What issue this PR solves?
In QEs, squelch logic happens when no tuples are needed. But in QD, the function will be called by mppExecutorFinishup
. When asking why wrong data if we just return null for squelching a share scan’s producer, Alex gives a perfect answer: https://github.com/greenplum-db/gpdb/pull/12550#discussion_r711195354.
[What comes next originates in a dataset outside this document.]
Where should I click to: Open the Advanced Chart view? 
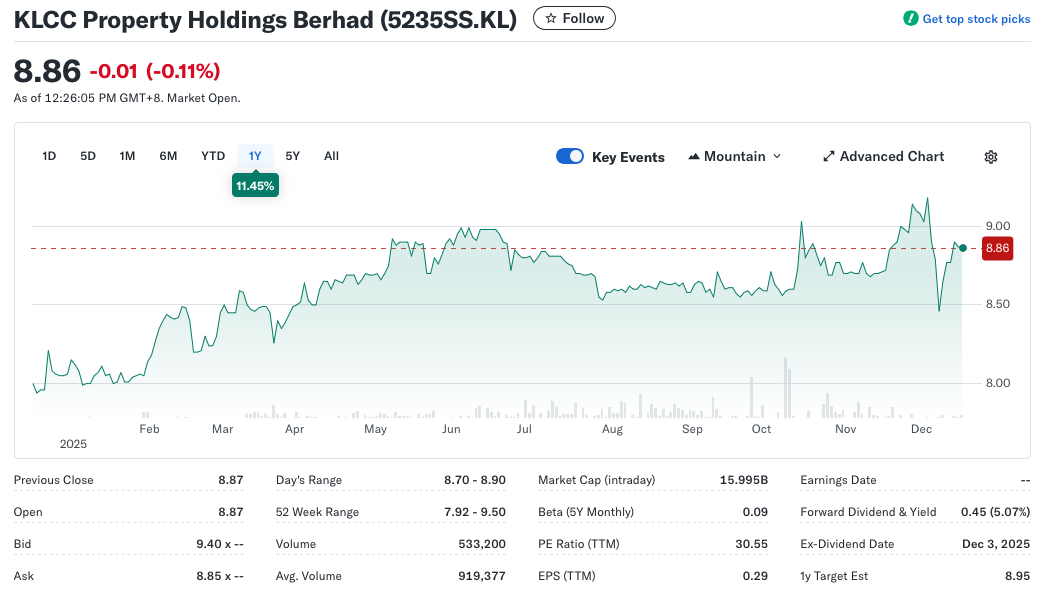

Also based on the above case, the core idea is that, produce in a specific slice is not only to serve the same segs’ consumer, it has to make sure data complete because the consumer might send tuples to other segs and no squelch happen in other segs.
Thoughs
- Things are very complicated from single process to MPP environment
- It is super harder for some one to think complete
- Even we want to prove some algorithm is correct, we do not know what to prove.